● Kutipan Teks:
◇ ◇ ◇ ◇

Oleh: Immawati Ninis Pradita
Belakangan ini, isu mengenai
khilafah bermunculan di Indonesia. Khilafah adalah lembaga pemerintahan Islam
yang berdasarkan pada Al-Qur’an dan Sunnah[1].
Seiring perkembangan waktu khilafah dapat diartikan sebagai Lembaga
pemerintahan secara umum. Saking seringnya mendengar mengenai khilafah, yang
terlintas bukan makna asli mengenai kata tersebut melainkan khilafah dalam
artian pendirian negara islam yang mutlak. Pendirian negara islam atau daulah
Islamiyah ini didengungkan oleh beberapa kelompok di dunia termasuk di
Indonesia. Diantara organisasi yang akrab didengar oleh kita adalah Islamic
State Iraq and Suriah (ISIS). Khilafah ini bertujuan mengganti seluruh sistem
negara yang ada dengan menggunakan Al Quran dan Sunnah karena beranggapan hukum
selain itu (buatan manusia) adalah thaghut.
Khilafah
yang dikenal banyak orang saat ini ialah Khilafah yang menganggap sistem
pemerintahan yang tidak berlandaskan Al Quran dan Sunnah secara mutlak adalah
sistem Kafir dan juga di klaim sebagai Thaghut. Thaghut membawa manusia keluar dari cahaya iman
lalu menuju ke kegelapan.[2]
Menurut Quraish Shihab Thaghut
berarti “segala sesuatu yang menindas manusia dan menyesatkan dari jalan yang
benar”. Isu Khilafah ini semakin marak juga karena menimbulkan keresahan dan
korban. Berangkat dari ideologinya yang menganggap bahwa Hukum yang ada saat
ini adalah sistem Kafir, para pejuang khilafah banyak melakukan upaya penegakan
negara islam di berbagai tempat. Mengatas namakan membela agama Allah dan
jihad, pejuang khilafah banyak mentakfirkan umat islam lainnya serta
melaksanakan jihad berupa terror dan perang.

◇ ◇ ◇ ◇

● Data:
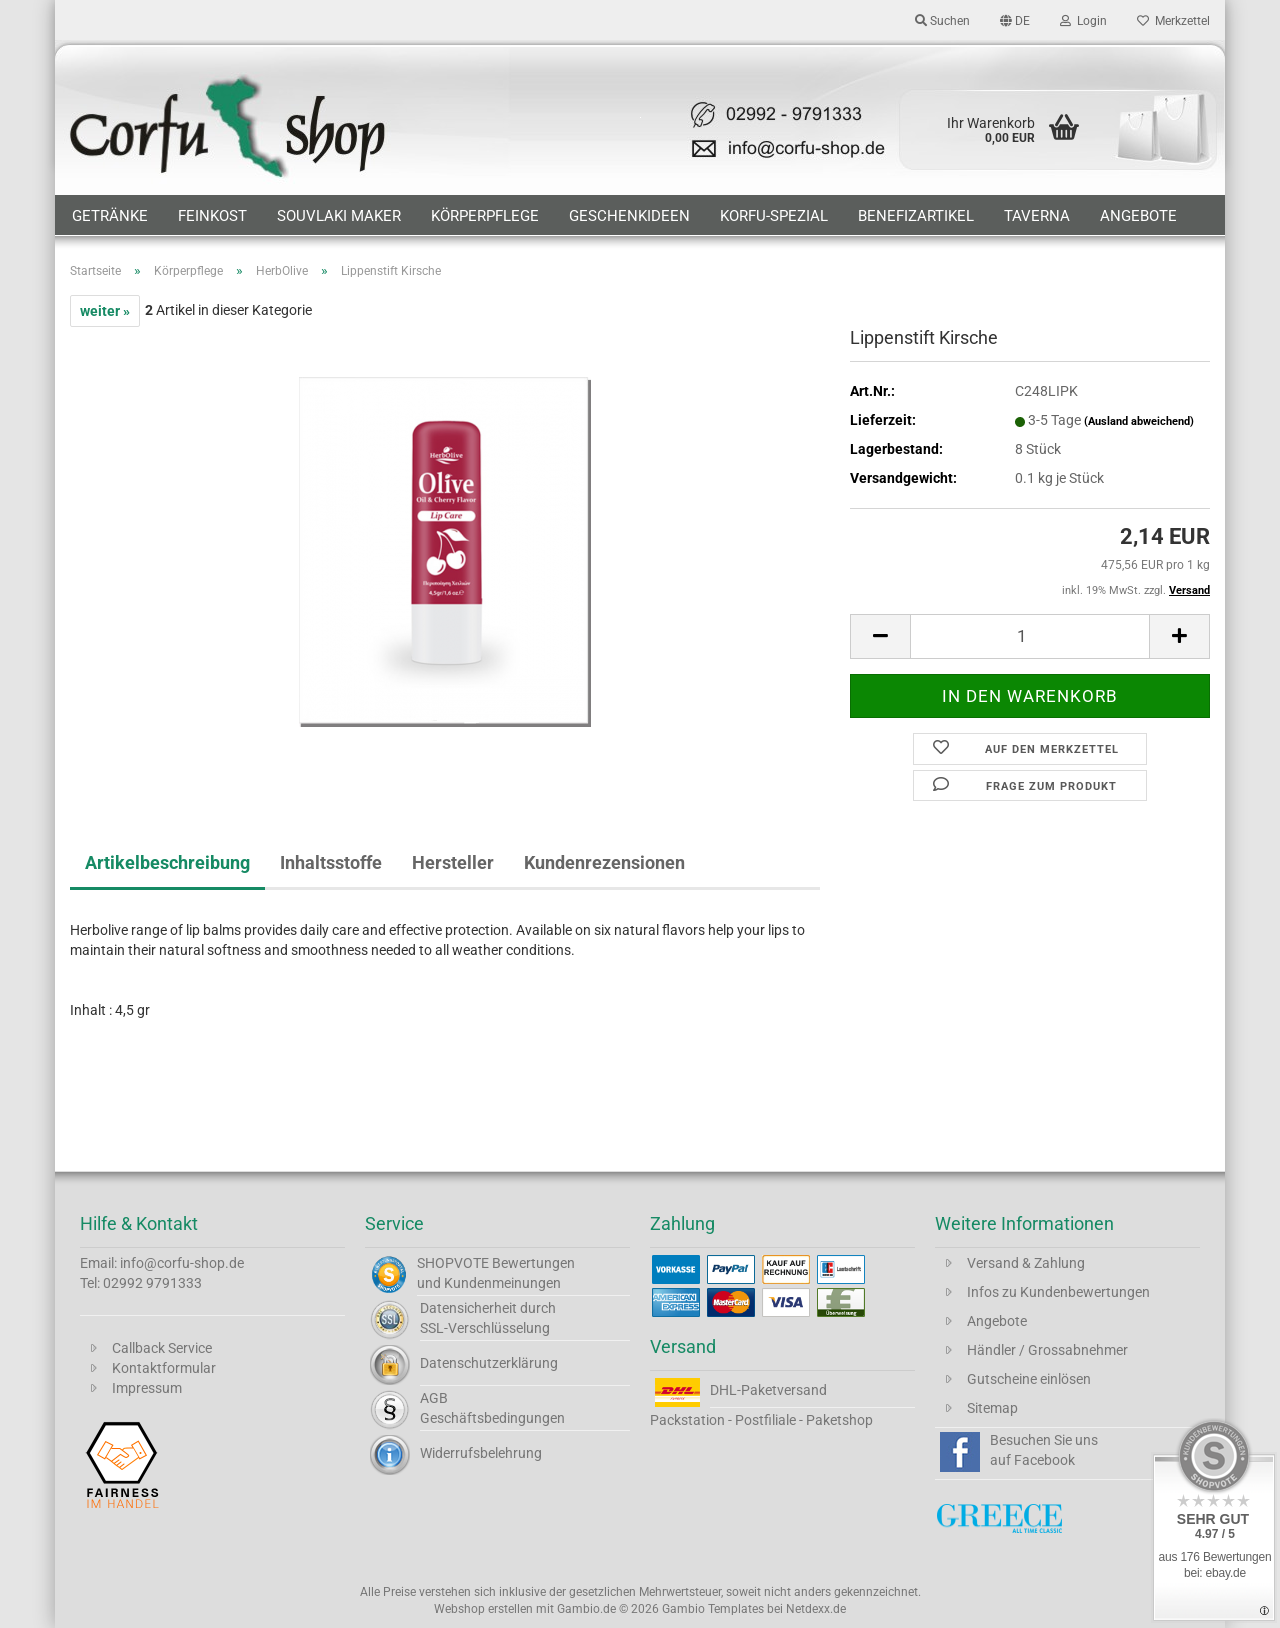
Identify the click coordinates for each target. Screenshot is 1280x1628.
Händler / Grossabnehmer (1047, 1350)
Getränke (110, 216)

◇ ◇ ◇ ◇

● Tugas:
1. Menurut Quraish Shihab dalam kutipan teks tentang khilafah, apa arti Thaghut?
2. Alihkan kalimat "Isu Khilafah ini semakin marak juga karena menimbulkan keresahan dan korban." dari kutipan teks tentang khilafah ke dalam bahasa Inggris.

● Jawaban Lengkap:
1. Thaghut berarti segala sesuatu yang menindas manusia dan menyesatkan dari jalan yang benar.

2. This caliphate issue is also becoming increasingly widespread because it causes unrest and casualties.